Basic Rules on Data Protection

Contact of the data protection officer: dsb@hzdr.de

Contracts with service providers / commissioned data processing

The use of service providers and the use of third-party services (e.g. in the context of software) is often associated with the transfer of personal data. Depending on the specific structure, data protection agreements must also be concluded. This is often (but not always) a so-called “order processing” within the meaning of Art. 28 GDPR.

Data protection should already be kept in mind when selecting service providers/providers and the HZDR data protection officer should be involved at an early stage. If this is only done after the contract has been concluded, the HZDR is in a poor negotiating position, meaning that mandatory requirements can no longer be met or can only be met at great expense.

Process directories/preliminary checks

Insofar as personal data is regularly processed, these processes must be documented accordingly (so-called register of processing activities). These must be created by the responsible departments at the HZDR and made available to the data protection officer.

In the case of processing operations involving particular risks for the data subjects (e.g. video surveillance, personality profiles, behavior and performance monitoring), a so-called data protection impact assessment is required by law. However, our data protection officer will be happy to assist you with the preparation.
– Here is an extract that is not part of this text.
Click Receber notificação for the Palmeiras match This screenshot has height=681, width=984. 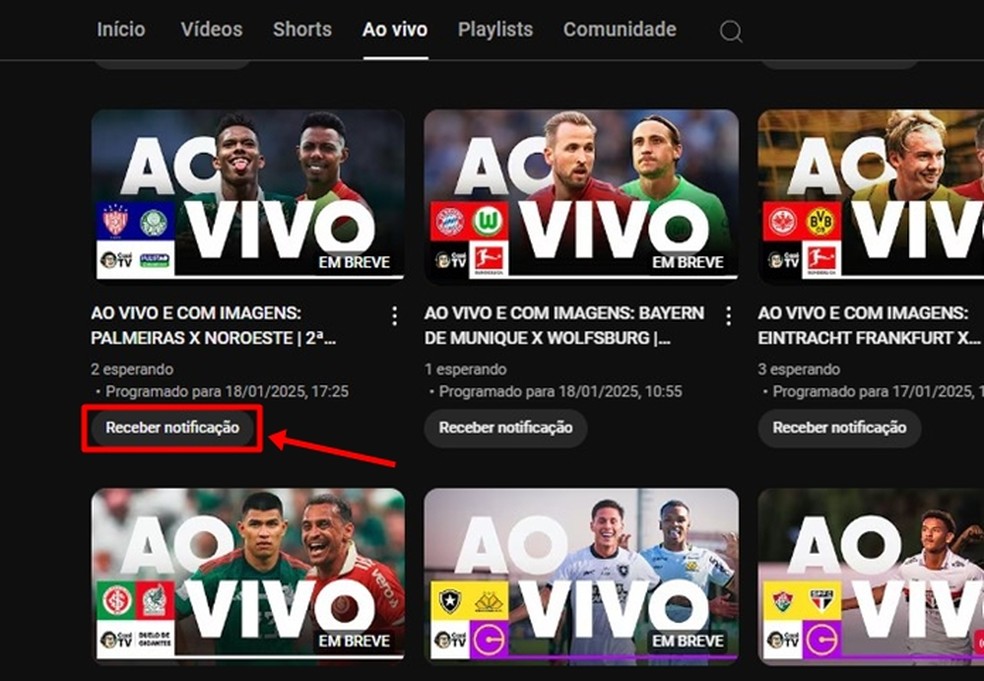pos(171,428)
Data security/technical and organizational measures

Technical and organizational measures must be implemented at the HZDR for the effective implementation of data protection. These include in particular

1. access control

Unauthorized persons should not be granted access to data processing systems that are used to process personal data. Possible measures could be

  • Definition of secure areas,
  • Definition of authorized persons (employees, external authorities, external companies, maintenance services, application support),
  • Definition of visitor regulations,
  • Securing buildings and rooms and
  • attendance records.

2. access control

Only authorized persons may have access to data processing systems (DP systems). For this purpose, data processing systems must always be protected with authentication procedures. The following instructions must be observed:

  • User IDs, i.e. user name and password, are bound to the respective user and must not be passed on - violating this requirement is more than just a negligence offense and will result in labor law measures and possibly a criminal complaint in the event of damage
  • Passwords should be at least 8 characters long and contain special characters and numbers. They must not be easy to guess.
  • If the password becomes known, it must be changed immediately.

3. access control

This measure is closely linked to access control. Authorized persons who have properly identified themselves on the IT system with their user ID have differentiated and thus graded authorizations in the respective software systems according to their user rights. When assigning authorizations, those responsible must consider the requirements of substitutes and take them into account when assigning access. Passing on your own accesses is generally not permitted, even for operational/official reasons. By doing so, you are also taking your own risk, as you can be held responsible for actions taken in your name (with your user data).

Attempting to obtain additional, unassigned user rights may be a criminal offense under Section 202a of the German Criminal Code (spying on data) and may result in consequences under employment and criminal law.

4. transfer control

Personal data and confidential company/office information may only be transmitted via secure communication channels. Transmission by e-mail is only permitted in encrypted form. If the recipient is to be able to verify the accuracy and originality of the document, the use of a digital signature is recommended.

External data carriers such as USB sticks, external hard disks, SD memory cards, etc. must be handled with great care. Personal and confidential content should be encrypted. The transfer or electronic transmission of personal and confidential data and data carriers must be traceable.

5. input control

The user administration tools and the associated rights management must make it possible to trace who has initiated new entries, changes or the deletion of personal and confidential information. For this reason, the high risk of passing on user IDs is pointed out again at this point.

6. contract control

In the case of personal data processing by order (e.g. external maintenance of IT systems with which personal information is processed or disposal of paper with confidential or personal content by external companies), appropriate contractual regulations must be in place to keep the activities of these external contractors transparent. (see contracts with service providers / order processing)

7. availability control

Personal and other confidential information must be stored in such a way that loss is not possible or that, in the event of loss, reconstruction of the data is possible with reasonable technical and organizational effort. For this reason, local data storage is generally not permitted. Only central resources can be adequately secured and restored in the event of a loss. IT is responsible for the technical and organizational protection of central resources (if necessary in consultation with the company data protection officer). In addition to data backups and access control regulations, this also includes, for example, fire protection measures, UPS, virus protection/firewall, etc. The IT basic protection catalog of the BSI (Federal Office for Information Security) should be used as a standard.

8. principle of separation

Personal data may only be used for the purpose for which it was originally collected. Data collected for different purposes must also be processed separately. In principle, there should be a so-called client separation, i.e. a separate file is created for each person, e.g. as part of the personnel file. The use of data in combined files (use of an original database for other purposes) must be defined and established internally.